• EXERCISE BRIEF: Return the following lines verbatim: the part that opens with the first line of the material and closes with the line containing "message-item: 32665 месяц назад Код подтверждения акка… is", both ends included.

Stored data entries:
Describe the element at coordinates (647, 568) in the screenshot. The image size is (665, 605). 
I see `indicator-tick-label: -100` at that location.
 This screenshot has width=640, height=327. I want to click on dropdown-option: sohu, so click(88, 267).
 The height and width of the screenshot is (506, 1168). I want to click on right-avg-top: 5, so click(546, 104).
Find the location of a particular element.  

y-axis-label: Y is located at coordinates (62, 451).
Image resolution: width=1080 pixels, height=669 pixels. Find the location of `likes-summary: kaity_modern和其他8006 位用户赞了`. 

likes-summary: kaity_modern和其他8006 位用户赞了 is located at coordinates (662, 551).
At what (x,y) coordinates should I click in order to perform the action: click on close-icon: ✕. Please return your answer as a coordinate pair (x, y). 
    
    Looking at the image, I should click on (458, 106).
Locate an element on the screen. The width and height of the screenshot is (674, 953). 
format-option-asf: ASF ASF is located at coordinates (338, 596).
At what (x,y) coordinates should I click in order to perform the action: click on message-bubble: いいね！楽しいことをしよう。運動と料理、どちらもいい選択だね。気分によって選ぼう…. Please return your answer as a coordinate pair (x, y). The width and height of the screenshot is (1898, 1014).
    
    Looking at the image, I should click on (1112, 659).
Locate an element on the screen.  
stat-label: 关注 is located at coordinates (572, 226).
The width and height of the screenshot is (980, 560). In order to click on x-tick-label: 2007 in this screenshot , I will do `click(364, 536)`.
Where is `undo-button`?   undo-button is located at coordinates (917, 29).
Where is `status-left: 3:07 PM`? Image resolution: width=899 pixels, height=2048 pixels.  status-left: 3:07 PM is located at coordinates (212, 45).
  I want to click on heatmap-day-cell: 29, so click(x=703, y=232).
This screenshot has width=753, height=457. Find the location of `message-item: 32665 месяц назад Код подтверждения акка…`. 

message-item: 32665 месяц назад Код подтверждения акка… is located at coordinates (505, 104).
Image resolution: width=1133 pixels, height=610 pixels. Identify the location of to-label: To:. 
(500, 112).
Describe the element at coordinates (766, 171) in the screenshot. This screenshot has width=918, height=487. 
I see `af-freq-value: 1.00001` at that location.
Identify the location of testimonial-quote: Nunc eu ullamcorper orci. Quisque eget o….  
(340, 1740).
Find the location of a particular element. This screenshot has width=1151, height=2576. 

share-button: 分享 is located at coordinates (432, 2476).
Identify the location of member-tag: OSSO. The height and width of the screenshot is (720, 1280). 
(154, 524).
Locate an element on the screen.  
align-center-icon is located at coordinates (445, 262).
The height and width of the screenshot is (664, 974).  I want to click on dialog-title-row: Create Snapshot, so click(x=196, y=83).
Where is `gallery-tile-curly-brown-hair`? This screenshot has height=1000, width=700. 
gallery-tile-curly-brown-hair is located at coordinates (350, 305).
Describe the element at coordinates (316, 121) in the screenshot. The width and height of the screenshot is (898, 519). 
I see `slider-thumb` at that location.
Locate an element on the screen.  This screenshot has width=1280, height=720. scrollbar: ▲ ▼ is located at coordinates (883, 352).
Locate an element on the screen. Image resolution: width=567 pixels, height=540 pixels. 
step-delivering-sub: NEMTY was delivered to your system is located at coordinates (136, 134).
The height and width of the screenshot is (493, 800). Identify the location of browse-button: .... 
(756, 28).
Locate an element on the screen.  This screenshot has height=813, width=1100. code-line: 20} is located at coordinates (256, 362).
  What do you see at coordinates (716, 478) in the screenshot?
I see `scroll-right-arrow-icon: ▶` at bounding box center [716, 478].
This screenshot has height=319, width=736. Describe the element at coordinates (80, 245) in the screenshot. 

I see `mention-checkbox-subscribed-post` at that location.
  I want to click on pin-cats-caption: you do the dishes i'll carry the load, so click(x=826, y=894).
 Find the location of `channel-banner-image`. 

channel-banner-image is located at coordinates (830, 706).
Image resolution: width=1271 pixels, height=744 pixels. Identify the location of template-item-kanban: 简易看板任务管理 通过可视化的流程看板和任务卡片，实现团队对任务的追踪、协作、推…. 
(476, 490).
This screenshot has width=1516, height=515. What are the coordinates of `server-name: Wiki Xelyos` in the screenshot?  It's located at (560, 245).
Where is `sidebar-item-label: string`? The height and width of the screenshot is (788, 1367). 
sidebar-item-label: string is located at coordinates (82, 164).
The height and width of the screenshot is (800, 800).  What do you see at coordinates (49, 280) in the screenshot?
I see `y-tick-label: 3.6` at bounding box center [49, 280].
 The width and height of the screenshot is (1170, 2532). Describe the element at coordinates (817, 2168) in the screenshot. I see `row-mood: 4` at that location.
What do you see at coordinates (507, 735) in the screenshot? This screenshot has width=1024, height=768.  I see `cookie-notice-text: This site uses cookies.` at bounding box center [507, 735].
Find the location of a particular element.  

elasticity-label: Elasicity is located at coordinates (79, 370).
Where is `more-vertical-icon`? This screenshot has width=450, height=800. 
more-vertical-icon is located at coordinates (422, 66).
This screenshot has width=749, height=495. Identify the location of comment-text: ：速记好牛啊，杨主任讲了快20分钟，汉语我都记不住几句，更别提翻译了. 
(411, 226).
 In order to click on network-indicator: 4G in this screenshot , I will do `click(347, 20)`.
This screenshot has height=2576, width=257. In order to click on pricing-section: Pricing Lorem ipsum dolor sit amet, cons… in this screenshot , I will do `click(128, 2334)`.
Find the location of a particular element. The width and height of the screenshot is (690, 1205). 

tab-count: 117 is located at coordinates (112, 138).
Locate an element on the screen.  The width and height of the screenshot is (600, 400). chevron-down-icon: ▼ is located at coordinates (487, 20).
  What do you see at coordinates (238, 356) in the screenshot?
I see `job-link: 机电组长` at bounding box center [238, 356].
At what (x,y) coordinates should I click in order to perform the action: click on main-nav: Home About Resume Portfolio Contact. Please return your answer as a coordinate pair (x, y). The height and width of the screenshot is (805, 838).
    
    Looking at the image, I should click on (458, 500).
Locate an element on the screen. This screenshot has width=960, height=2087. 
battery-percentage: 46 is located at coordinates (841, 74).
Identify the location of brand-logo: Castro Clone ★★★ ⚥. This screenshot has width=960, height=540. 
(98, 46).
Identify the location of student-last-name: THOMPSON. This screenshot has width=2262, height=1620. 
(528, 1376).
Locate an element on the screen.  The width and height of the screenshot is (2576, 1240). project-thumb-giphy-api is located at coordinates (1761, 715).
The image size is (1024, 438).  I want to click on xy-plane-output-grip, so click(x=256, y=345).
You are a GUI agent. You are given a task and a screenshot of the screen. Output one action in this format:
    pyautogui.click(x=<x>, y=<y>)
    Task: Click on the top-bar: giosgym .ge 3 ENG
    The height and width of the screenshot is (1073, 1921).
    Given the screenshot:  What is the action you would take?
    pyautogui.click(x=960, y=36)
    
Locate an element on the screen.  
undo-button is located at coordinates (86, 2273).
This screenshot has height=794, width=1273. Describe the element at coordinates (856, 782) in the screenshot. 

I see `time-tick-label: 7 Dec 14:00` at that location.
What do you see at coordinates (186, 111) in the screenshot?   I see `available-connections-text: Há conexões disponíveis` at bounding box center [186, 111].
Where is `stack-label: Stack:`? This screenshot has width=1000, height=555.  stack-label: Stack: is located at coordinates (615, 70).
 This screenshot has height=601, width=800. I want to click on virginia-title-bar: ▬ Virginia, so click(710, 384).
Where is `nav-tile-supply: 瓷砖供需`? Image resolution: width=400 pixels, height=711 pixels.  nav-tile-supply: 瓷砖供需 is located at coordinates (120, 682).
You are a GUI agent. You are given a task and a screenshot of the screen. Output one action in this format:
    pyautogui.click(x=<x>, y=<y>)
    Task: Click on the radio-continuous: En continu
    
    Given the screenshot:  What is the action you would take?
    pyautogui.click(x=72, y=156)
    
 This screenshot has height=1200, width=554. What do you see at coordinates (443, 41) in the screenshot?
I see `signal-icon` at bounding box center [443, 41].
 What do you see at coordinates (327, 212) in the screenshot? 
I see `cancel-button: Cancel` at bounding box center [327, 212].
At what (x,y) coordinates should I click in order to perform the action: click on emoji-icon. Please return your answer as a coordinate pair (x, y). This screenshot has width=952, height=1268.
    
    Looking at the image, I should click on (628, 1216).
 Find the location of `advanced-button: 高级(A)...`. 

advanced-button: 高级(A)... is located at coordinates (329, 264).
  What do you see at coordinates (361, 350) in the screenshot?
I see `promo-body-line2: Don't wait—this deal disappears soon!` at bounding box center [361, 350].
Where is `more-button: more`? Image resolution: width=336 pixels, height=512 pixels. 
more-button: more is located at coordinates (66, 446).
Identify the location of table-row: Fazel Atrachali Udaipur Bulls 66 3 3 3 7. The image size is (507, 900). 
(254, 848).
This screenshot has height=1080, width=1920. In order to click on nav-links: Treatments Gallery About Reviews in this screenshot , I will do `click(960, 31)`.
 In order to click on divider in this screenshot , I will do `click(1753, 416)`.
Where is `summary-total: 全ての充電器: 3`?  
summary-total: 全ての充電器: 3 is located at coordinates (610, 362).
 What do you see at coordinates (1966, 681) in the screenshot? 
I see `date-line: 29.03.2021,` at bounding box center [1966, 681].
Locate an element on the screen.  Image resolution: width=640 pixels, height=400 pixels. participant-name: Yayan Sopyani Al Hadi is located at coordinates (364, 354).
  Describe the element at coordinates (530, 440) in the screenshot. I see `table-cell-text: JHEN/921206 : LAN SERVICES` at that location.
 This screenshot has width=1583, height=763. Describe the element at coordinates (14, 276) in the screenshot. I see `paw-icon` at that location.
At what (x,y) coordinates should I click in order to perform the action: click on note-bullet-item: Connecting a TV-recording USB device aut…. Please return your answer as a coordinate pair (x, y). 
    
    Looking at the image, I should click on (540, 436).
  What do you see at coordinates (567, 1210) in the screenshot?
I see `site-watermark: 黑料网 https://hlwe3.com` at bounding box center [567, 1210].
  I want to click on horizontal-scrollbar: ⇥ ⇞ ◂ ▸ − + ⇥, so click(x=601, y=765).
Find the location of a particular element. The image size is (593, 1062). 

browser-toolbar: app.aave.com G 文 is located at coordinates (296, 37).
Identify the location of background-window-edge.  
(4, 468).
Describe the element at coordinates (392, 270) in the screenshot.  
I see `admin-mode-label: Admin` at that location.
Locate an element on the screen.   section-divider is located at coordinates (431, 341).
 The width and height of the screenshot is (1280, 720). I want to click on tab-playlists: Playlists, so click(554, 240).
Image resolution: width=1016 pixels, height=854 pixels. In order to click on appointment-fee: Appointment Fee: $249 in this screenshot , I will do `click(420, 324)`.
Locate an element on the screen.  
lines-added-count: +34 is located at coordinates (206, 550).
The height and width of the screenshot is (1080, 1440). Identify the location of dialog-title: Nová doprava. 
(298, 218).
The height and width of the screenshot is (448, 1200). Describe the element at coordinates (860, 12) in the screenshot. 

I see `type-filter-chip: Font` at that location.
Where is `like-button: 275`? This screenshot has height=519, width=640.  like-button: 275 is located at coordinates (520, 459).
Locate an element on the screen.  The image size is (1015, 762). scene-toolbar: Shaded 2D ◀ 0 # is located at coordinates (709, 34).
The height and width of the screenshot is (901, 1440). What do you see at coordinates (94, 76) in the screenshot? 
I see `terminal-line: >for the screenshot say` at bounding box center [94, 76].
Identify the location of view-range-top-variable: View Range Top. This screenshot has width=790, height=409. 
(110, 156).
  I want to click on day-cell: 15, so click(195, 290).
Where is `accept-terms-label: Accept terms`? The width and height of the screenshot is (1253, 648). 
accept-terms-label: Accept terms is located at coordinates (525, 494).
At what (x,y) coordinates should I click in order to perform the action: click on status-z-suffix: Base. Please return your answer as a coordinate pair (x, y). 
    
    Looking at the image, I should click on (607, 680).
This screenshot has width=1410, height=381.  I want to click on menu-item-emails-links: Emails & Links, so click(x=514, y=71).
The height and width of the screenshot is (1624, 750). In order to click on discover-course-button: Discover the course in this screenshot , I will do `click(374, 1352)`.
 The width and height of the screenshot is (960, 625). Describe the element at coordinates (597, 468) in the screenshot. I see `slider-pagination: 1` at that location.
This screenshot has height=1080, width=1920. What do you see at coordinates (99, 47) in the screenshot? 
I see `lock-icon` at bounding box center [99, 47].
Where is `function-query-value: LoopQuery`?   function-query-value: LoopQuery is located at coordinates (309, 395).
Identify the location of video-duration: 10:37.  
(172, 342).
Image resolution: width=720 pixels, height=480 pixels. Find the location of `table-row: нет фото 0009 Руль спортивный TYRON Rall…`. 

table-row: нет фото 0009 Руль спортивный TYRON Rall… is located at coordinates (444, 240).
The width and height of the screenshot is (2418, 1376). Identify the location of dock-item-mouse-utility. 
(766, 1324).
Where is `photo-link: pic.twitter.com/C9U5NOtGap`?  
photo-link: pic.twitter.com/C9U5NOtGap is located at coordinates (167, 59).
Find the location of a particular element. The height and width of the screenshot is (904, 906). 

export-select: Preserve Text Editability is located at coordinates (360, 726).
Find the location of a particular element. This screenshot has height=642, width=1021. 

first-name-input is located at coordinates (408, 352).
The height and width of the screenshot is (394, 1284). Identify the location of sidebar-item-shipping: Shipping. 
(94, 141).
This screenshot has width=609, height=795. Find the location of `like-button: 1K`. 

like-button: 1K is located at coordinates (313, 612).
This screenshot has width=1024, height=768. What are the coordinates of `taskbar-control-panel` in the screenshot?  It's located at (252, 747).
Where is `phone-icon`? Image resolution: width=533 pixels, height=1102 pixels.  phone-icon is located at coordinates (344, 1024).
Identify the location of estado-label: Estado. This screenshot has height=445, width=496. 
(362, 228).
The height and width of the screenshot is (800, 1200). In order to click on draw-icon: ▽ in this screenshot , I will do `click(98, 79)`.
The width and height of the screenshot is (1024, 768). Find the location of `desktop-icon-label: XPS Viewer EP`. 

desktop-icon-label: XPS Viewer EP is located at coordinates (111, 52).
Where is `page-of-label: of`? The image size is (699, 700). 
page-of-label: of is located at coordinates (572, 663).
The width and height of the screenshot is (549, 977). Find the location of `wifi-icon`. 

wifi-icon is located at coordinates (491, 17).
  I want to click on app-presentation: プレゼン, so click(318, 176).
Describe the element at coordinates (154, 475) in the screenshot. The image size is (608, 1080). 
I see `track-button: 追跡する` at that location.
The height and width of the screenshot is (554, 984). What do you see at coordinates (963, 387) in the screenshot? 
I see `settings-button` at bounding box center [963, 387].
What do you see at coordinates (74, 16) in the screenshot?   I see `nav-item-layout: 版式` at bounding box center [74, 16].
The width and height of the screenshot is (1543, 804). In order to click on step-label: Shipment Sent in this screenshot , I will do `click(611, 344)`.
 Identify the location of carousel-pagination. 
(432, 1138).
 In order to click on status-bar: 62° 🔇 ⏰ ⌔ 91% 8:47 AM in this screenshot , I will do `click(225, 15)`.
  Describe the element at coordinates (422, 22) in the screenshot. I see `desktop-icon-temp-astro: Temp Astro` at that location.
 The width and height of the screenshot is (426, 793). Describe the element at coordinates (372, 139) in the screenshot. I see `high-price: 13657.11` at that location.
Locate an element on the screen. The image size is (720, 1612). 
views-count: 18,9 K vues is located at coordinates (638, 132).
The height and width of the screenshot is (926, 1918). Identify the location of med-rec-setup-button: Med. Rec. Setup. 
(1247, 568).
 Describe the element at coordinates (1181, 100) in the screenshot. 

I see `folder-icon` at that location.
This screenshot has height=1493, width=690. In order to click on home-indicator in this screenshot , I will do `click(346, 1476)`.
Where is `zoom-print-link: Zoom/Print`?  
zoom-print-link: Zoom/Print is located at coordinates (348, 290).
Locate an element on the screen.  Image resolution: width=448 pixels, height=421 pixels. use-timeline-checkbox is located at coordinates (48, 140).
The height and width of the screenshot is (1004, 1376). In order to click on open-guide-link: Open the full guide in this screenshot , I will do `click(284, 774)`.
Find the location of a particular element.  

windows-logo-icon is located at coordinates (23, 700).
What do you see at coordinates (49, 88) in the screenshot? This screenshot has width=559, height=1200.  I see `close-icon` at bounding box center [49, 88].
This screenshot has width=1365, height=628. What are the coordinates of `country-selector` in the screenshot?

• EXERCISE SOLUTION:
Describe the element at coordinates (647, 568) in the screenshot. The image size is (665, 605). 
I see `indicator-tick-label: -100` at that location.
 This screenshot has width=640, height=327. I want to click on dropdown-option: sohu, so click(88, 267).
 The height and width of the screenshot is (506, 1168). I want to click on right-avg-top: 5, so click(546, 104).
Find the location of a particular element.  

y-axis-label: Y is located at coordinates (62, 451).
Image resolution: width=1080 pixels, height=669 pixels. Find the location of `likes-summary: kaity_modern和其他8006 位用户赞了`. 

likes-summary: kaity_modern和其他8006 位用户赞了 is located at coordinates (662, 551).
At what (x,y) coordinates should I click in order to perform the action: click on close-icon: ✕. Please return your answer as a coordinate pair (x, y). 
    
    Looking at the image, I should click on (458, 106).
Locate an element on the screen. The width and height of the screenshot is (674, 953). 
format-option-asf: ASF ASF is located at coordinates (338, 596).
At what (x,y) coordinates should I click in order to perform the action: click on message-bubble: いいね！楽しいことをしよう。運動と料理、どちらもいい選択だね。気分によって選ぼう…. Please return your answer as a coordinate pair (x, y). The width and height of the screenshot is (1898, 1014).
    
    Looking at the image, I should click on (1112, 659).
Locate an element on the screen.  
stat-label: 关注 is located at coordinates (572, 226).
The width and height of the screenshot is (980, 560). In order to click on x-tick-label: 2007 in this screenshot , I will do `click(364, 536)`.
Where is `undo-button`?   undo-button is located at coordinates (917, 29).
Where is `status-left: 3:07 PM`? Image resolution: width=899 pixels, height=2048 pixels.  status-left: 3:07 PM is located at coordinates (212, 45).
  I want to click on heatmap-day-cell: 29, so click(x=703, y=232).
This screenshot has width=753, height=457. Find the location of `message-item: 32665 месяц назад Код подтверждения акка…`. 

message-item: 32665 месяц назад Код подтверждения акка… is located at coordinates (505, 104).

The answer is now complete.